Former Department of Education Office for Civil Rights attorney Hans Bader says the department should be careful when it comes to “enforcing the civil-rights laws in a way that violate the First Amendment.”

In an article referencing the desire by the Feminist Majority Foundation and other groups to “pursue legislation that would regulate Yik Yak” if the company doesn’t identify alleged harassers, Bader notes that the Office — “and individual OCR officials” — can be sued if their efforts run afoul of First Amendment protections.

From the article:

OCR’s demands under the civil-rights laws were once held to have violated the First Amendment in Knights of the Ku Klux Klan v. East Baton Rouge Parish School Board (1978). A chapter of the Klan had sought to meet together during non-school hours in an empty classroom, the way other groups were permitted to do by the school district. But it was barred from doing so by the school district, acting under pressure from the Office for Civil Rights, which argued that its presence would be illegal racial discrimination.

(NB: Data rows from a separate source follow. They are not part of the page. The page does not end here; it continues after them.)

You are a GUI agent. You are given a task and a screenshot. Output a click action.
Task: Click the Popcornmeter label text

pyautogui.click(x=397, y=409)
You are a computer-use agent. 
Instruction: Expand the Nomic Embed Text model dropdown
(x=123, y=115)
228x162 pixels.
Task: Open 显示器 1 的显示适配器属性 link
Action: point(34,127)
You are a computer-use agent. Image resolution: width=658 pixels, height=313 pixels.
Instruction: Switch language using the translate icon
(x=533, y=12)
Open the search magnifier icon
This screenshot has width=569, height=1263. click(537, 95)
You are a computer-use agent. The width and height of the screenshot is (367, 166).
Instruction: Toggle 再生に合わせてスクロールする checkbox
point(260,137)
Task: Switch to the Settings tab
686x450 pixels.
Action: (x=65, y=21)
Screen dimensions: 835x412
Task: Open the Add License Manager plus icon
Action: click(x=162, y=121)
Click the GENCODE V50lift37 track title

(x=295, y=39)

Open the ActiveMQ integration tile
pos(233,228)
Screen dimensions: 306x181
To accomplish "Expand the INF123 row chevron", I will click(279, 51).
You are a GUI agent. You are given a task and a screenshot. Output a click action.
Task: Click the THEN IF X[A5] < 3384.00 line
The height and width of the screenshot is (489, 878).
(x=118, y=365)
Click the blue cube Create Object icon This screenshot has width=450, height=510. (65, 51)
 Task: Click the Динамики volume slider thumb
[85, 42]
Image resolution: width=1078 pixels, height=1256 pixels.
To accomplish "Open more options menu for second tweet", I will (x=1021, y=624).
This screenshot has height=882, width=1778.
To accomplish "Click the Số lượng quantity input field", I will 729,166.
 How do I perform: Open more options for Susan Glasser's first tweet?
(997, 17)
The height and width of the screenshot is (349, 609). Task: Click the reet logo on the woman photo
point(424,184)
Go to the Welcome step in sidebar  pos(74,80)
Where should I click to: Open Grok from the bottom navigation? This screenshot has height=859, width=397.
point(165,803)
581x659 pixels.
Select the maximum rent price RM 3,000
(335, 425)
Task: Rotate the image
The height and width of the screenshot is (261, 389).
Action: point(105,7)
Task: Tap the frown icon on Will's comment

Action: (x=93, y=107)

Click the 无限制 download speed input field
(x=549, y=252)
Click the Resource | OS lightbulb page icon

A federal appeals court ruled that the school district and OCR had violated the Klan’s free-speech rights, which could not be overridden by Title VI of the Civil Rights Act or OCR’s requirements.

Similarly, another federal appeals court ruled that individual federal civil-rights officials could be sued for restricting speech in White v. Lee (2000). That ruling emphasized that speech can’t be punished just because it incites illegal discrimination. It also ruled that federal officials could be sued for threatening citizens with civil fines for speaking out against a minority housing project, even if the speech persuaded a city to delay a housing project that would house members of a protected minority group. That decision also indicated that the restrictions on speech found in workplace racial or sexual harassment rules cannot be applied to society generally under non-workplace discrimination laws.

Bader points out that although “[s]ome of the [Feminist Majority Foundation, et al.] letter’s demands are probably too extreme to be endorsed” by the OCR, it nonetheless at times has “shown a disregard for the First Amendment and limits on its statutory jurisdiction.”